Exercise details
The answer consists only of the lines from the beginning of the listing below to the line holding "369x105 pixels.", inclusive, with every picture removed.

Exercise input
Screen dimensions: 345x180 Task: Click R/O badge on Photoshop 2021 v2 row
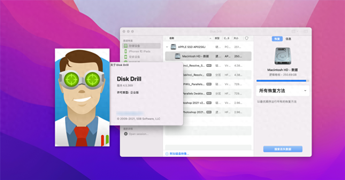[x=209, y=103]
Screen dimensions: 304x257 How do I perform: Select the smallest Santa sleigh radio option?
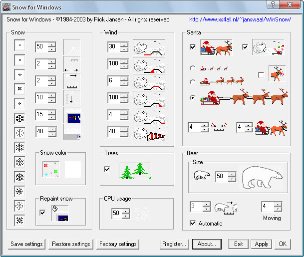point(192,68)
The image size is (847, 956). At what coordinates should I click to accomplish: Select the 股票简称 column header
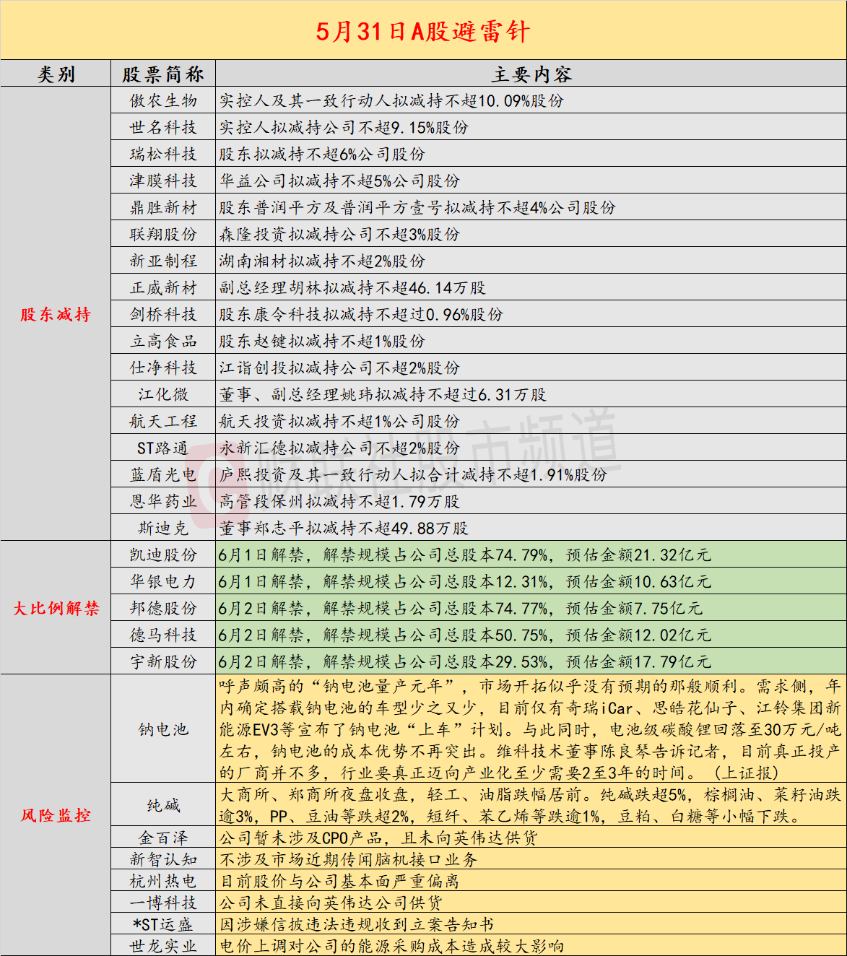click(x=163, y=74)
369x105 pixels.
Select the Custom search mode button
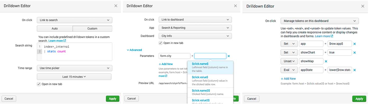(x=92, y=29)
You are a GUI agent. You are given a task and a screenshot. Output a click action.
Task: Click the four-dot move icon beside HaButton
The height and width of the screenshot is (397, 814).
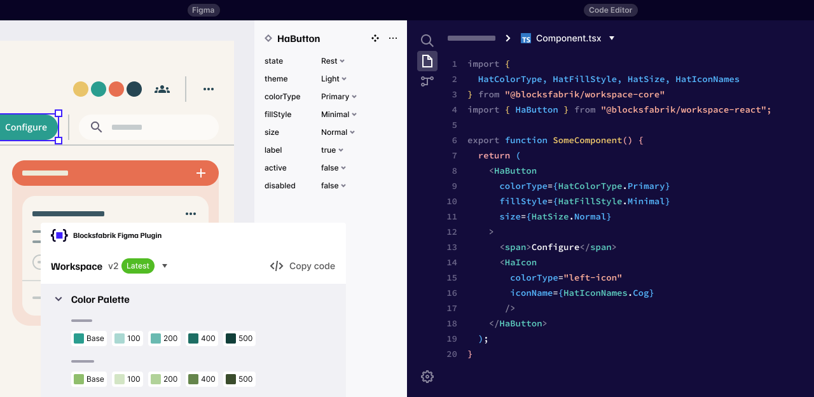[x=375, y=38]
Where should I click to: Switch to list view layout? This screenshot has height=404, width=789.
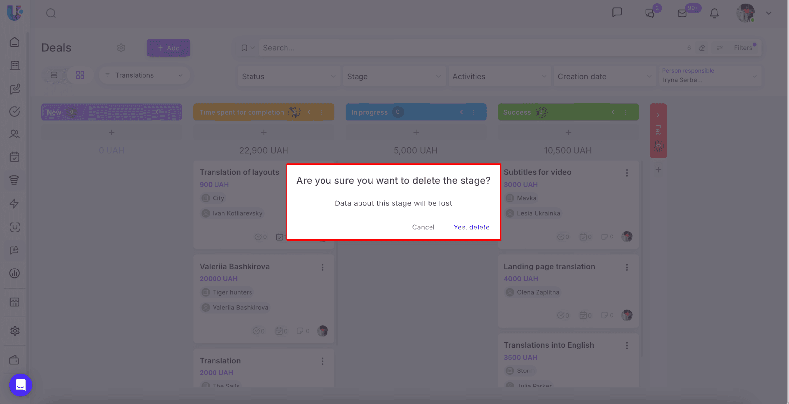tap(54, 75)
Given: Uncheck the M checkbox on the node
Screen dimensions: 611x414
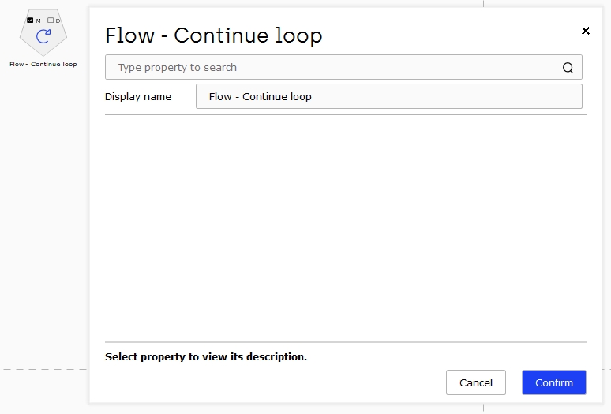Looking at the screenshot, I should (30, 21).
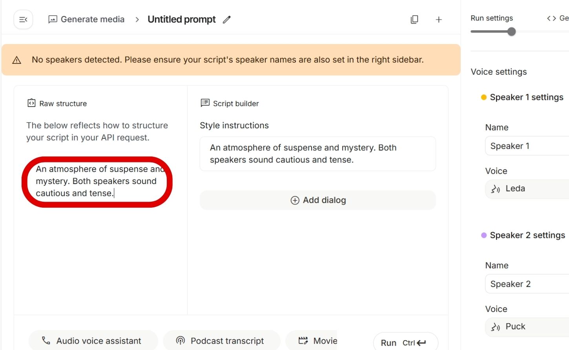
Task: Expand Speaker 2 settings section
Action: 527,235
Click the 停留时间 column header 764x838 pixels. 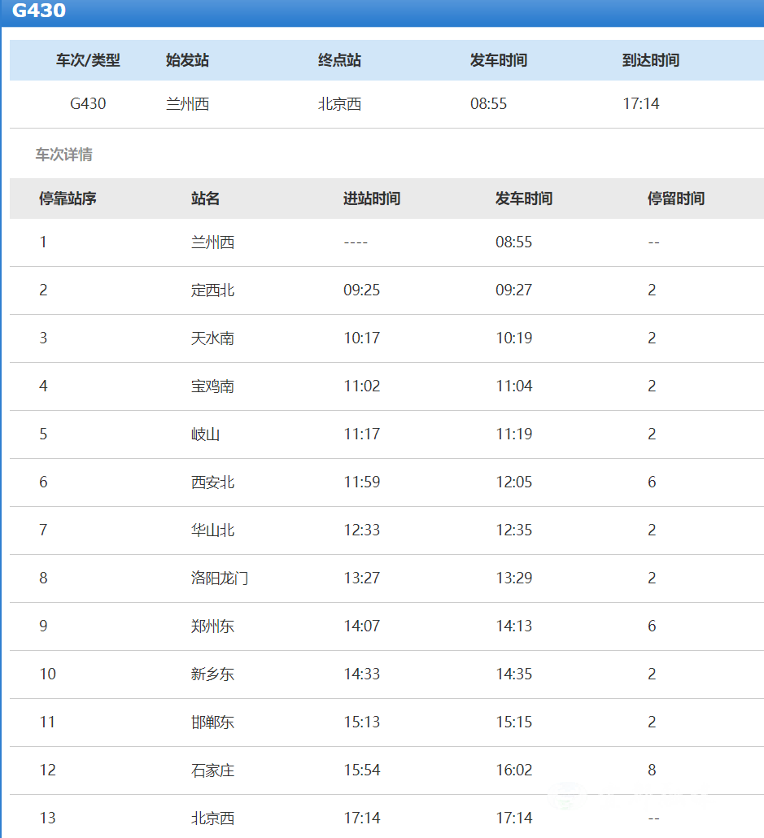[675, 199]
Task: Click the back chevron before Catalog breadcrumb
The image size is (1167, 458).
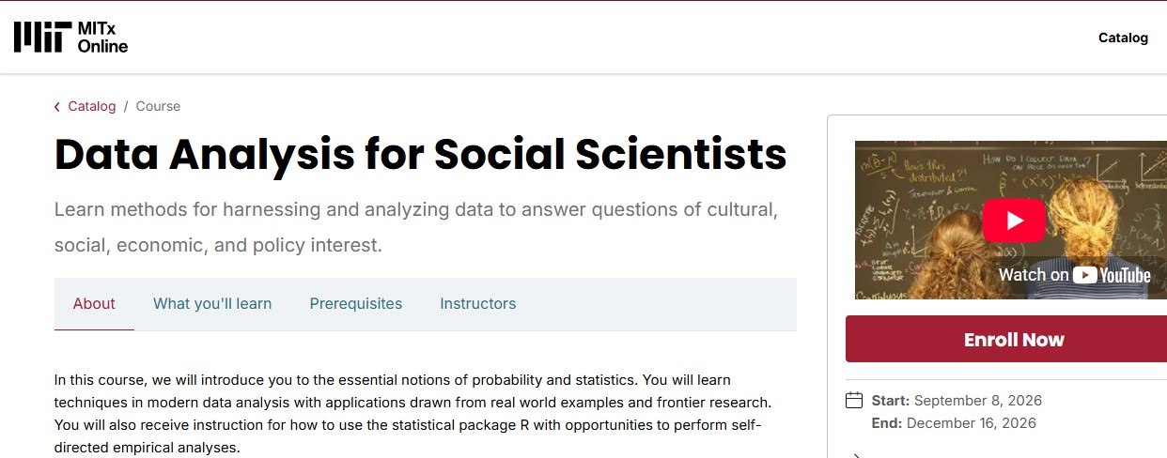Action: click(57, 107)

Task answer
Screen dimensions: 345x180 Task: Click R/O badge on Photoshop 2021 v2 row
[x=209, y=103]
Screen dimensions: 304x257 How do I perform: Select the smallest Santa sleigh radio option?
point(192,68)
The image size is (847, 956). At what coordinates should I click to accomplish: Select the 股票简称 column header
click(x=163, y=74)
369x105 pixels.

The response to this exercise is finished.